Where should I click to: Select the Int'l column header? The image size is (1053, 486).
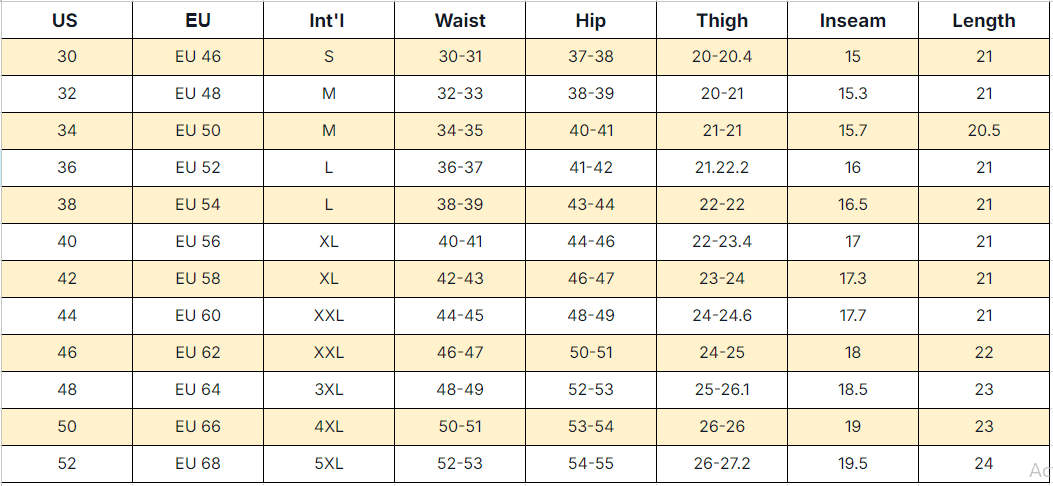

--

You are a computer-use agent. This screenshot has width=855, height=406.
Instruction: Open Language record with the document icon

---

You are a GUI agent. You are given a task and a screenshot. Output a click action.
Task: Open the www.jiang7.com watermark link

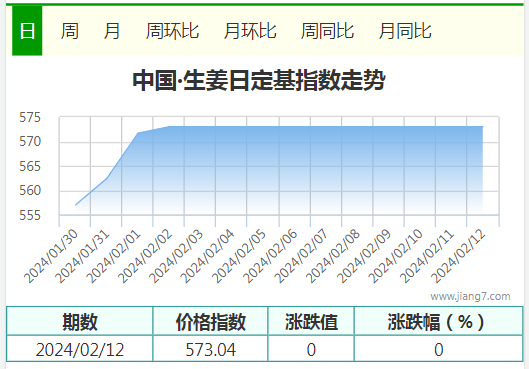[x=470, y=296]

- [What you need to do] Swap "click action" for "tap action" in everything from the line containing "You are a GUI" down to the line containing "[x=470, y=296]", and give those lines back with nothing else changed. Leave the pictures out of your answer.

- [Task answer]
You are a GUI agent. You are given a task and a screenshot. Output a tap action.
Task: Open the www.jiang7.com watermark link

[x=470, y=296]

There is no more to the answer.